By Harry S. Margolis
Attorneys have long felt that there should be a bright dividing line between what they do and what non-lawyers do, both to protect the client and to protect the market for legal services. An attorney who only provides legal services and can independently judge the services provided by others, including financial planners, will be able to provide clients with higher quality legal advice and non-legal advice. In short, no conflict of interest will result.
Over the years, I began to question this paradigm for a number of reasons. First, I haven’t always had financial planners who I thought were a good fit for my clients or who would provide them with excellent advice the need at a price they can afford.
Second, while I haven’t received a referral fee for any of my referrals to other professionals, I can’t say that I have not been influenced by who refers business back to me. To some extent this is just a matter of mutual respect. And I have never referred any client to someone who I thought would not represent them well. But to say that I am not affected at all by my own self interest when making referrals would not be honest with myself or with you.
Third, in the case of spousal annuities especially, I and the other lawyers in my firm did all the work in choosing and structuring the annuity for the client, but the insurance agent collected the premium. This did not seem fair.
Fourth, clients prefer one-stop shopping. While we attorneys recognize a distinction between estate planning and financial planning, many clients do not. They would much prefer to have everything handled by their most trusted advisor.
Fifth, clients need the best solution for whatever challenges they face. That solution may be a legal one or a financial one. As the saying goes, if all you have is a hammer, everything looks like a nail. By broadening the tools at our disposal, we can better serve client. Of course, this can be done through collaboration with other professionals. But it can often be accomplished more efficiently and effectively in house – back to the concept of one-stop shopping.
Sixth, we have long taken fees acting as trustee for clients. This extension of the practice of law, while commonplace in Boston, is rare in other parts of the country. Since we and our clients are comfortable with this quasi-legal role, taking the step of accepting insurance commissions did not seem so great. And we refer to it as accepting commissions rather than selling insurance, because we do not sell insurance to anyone who is not already a client of ours for legal services.

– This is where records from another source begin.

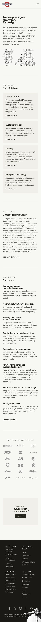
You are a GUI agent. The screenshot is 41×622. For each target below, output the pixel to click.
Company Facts (28, 574)
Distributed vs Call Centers (10, 579)
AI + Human (10, 583)
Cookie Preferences (10, 616)
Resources (26, 594)
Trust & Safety (11, 555)
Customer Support (9, 550)
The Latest (26, 581)
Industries (9, 567)
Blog (23, 591)
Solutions (10, 546)
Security (8, 563)
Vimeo (24, 552)
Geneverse (26, 556)
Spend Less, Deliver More (10, 588)
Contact (25, 597)
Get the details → (10, 420)
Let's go (20, 516)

Seventh, conflicts of interest abound in life in general and the practice of law in particular. What matters is how we deal with them. With strict rules on the circumstances under which I and my firm take insurance commissions, we feel that conflicts of interest can be minimized if not eliminated. These rules include the following:
Full written disclosure to clients.
We only take commissions in cases where clients do not have existing relationships with other insurance agents.
We only take commissions on insurance we would recommend to clients in any case, including spousal annuities, life insurance funding special needs trusts, and long-term care insurance.
We only take commissions for insurance to our clients for legal services.
In short, after many years of contemplating taking this step, we came to the conclusion that we could accept insurance commissions under these guidelines and that doing so would allow us to better serve our clients, our firm and ourselves.